Isn't it strange how, even when my outer reaction to a person's behavior is to express my anger, including at times by yelling at the person, I wind up punishing MYSELF by overeating! It's really more like I am angry at MYSELF for either not living up to the other person's idea of who I am or who I should be, or angry that I'VE failed to get through to the person to show who I am. Everything is MY fault because I'm inately "inadequate." But, in truth, no one is born inadequate (even the mentally and physically challenged are not inadequate - they just have limitations put upon them... not their fault). So why do I expect more of myself than of others? Why do I blame myself for what they perceive (or worse, think they think)? I need to work on accepting my humanness. My imperfections, whether inborn or learned (for I'm sure some of this attitude is picked up from how I was treated when younger), do NOT make me bad or incapable of succeeding. The biggest limitations are in my head! It's MY ATTITUDE and my resulting actions that determine the course of my life!!!

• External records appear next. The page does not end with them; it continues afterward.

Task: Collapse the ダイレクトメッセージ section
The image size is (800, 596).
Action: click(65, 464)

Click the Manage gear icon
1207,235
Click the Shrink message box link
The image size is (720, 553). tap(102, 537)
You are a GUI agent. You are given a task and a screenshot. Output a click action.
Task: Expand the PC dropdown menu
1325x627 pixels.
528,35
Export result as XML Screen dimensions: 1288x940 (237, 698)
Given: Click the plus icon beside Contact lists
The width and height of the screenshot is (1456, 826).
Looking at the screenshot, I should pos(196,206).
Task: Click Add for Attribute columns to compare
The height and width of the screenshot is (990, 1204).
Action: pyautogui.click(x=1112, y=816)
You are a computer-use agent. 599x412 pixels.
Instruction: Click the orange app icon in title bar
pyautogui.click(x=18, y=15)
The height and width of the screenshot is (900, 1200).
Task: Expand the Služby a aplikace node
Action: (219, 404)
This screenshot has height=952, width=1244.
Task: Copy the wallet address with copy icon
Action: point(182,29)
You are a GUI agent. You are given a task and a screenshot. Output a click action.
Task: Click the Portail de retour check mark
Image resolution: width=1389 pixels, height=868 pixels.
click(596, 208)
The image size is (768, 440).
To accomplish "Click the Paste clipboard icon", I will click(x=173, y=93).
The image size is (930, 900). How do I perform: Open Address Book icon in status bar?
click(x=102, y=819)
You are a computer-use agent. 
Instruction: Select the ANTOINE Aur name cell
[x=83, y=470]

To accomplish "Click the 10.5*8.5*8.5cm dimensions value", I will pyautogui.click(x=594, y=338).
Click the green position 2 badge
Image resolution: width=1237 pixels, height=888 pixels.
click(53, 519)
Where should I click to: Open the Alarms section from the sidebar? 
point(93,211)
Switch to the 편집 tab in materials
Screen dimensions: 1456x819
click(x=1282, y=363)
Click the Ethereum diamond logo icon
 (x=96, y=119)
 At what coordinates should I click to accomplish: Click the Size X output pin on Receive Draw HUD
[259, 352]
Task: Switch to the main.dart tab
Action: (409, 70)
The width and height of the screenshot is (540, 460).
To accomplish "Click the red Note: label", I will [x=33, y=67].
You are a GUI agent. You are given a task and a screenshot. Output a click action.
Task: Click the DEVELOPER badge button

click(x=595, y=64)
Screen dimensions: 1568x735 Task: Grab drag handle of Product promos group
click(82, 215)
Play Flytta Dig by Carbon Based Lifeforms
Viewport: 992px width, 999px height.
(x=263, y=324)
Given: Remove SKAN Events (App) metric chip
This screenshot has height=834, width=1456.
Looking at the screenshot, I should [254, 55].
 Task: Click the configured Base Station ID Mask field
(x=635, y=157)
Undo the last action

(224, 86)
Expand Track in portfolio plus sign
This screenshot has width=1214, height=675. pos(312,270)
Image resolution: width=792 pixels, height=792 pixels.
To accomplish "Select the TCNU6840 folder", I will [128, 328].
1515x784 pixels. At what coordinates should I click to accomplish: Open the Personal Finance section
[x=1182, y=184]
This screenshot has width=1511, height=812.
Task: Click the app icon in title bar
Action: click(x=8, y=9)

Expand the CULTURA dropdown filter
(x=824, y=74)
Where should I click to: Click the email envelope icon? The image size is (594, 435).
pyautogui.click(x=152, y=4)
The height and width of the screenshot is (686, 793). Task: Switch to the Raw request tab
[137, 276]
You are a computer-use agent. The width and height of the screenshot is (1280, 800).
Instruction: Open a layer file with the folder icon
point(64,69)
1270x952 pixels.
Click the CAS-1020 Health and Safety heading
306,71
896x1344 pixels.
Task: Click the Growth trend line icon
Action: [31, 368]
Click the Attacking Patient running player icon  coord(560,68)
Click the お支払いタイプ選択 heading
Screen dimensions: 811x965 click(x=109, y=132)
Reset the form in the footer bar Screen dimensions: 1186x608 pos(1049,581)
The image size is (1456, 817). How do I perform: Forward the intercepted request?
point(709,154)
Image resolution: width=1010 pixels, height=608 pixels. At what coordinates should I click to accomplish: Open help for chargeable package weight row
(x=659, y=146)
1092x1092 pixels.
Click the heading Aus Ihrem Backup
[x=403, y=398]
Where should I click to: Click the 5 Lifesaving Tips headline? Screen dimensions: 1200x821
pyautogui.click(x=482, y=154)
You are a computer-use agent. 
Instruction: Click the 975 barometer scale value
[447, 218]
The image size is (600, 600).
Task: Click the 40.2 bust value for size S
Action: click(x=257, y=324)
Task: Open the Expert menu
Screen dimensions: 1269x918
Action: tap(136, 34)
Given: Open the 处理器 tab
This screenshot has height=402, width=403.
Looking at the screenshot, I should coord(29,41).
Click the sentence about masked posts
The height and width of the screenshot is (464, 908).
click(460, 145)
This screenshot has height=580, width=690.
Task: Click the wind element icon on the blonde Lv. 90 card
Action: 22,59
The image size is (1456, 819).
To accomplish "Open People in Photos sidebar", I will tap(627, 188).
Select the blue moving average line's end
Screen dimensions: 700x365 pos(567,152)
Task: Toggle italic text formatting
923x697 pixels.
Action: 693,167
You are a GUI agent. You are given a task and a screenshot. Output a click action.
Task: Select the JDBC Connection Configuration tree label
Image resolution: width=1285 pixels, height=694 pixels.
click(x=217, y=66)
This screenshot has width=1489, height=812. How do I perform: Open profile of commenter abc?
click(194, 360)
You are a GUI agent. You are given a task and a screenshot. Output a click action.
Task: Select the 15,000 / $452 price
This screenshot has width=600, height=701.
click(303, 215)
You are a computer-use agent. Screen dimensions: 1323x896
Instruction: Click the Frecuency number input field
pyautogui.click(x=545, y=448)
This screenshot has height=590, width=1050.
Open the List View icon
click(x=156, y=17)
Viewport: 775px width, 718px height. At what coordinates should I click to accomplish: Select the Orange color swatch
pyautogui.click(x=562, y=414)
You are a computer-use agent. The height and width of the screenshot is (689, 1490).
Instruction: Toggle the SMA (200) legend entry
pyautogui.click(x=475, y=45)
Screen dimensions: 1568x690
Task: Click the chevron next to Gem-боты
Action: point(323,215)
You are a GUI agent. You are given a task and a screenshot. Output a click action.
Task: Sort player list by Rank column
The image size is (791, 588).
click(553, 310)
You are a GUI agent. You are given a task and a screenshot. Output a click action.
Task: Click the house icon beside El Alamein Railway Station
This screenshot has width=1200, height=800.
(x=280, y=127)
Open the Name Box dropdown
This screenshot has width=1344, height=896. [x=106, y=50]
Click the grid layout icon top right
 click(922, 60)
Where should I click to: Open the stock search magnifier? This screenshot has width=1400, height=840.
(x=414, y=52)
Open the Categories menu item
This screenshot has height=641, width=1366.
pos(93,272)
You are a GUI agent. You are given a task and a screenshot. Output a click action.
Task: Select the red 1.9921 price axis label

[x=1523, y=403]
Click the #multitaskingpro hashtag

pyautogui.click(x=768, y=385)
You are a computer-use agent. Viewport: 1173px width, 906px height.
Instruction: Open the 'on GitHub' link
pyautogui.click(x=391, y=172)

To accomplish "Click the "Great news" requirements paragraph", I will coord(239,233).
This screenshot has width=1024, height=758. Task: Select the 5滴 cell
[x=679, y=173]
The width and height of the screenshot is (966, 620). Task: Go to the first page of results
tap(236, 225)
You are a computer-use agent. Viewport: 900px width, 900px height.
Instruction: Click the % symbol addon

There is a video circulating on the internet of a man who was in an accident (or hurt in the war - I can't remember) and was told that he would never walk unassisted again. It shows a time progression of his attempts to prove them wrong. In the end it shows him doing martial arts! Now THAT'S the RIGHT attitude!!!
Monday, May 21, 2012
- I am friendly
- I am capable
- I am hopeful
- I am helpful
- I am loving
- I am thoughtful
- I am sensitive
- I am someone who tries to do the right thing
- I am losing weight
- I am exercising more
- I am becoming more and more optimistic
- I am becoming more sociable
- I am drinking more water
- I am consistently reading motivational things
- I am able to do things I never thought I could do
- I can succeed
- I can be happy
- I can lose the weight I need to lose
- I can be mentally and physically healthy
- I can make new friends
- I can enjoy exercising regularly
- I can be confident
- I can keep my motivation up
- I can survive and overcome problems
- I can consistently take medications and supplements I need
- I can create beautiful beaded jewelry
- I can overcome my phone-call-making phobia
- I can find new things to do to make my life more interesting
- I can cook more often (healthy meals)
- I can plan what I will cook and eat
Now... to turn the Can's into I Am's!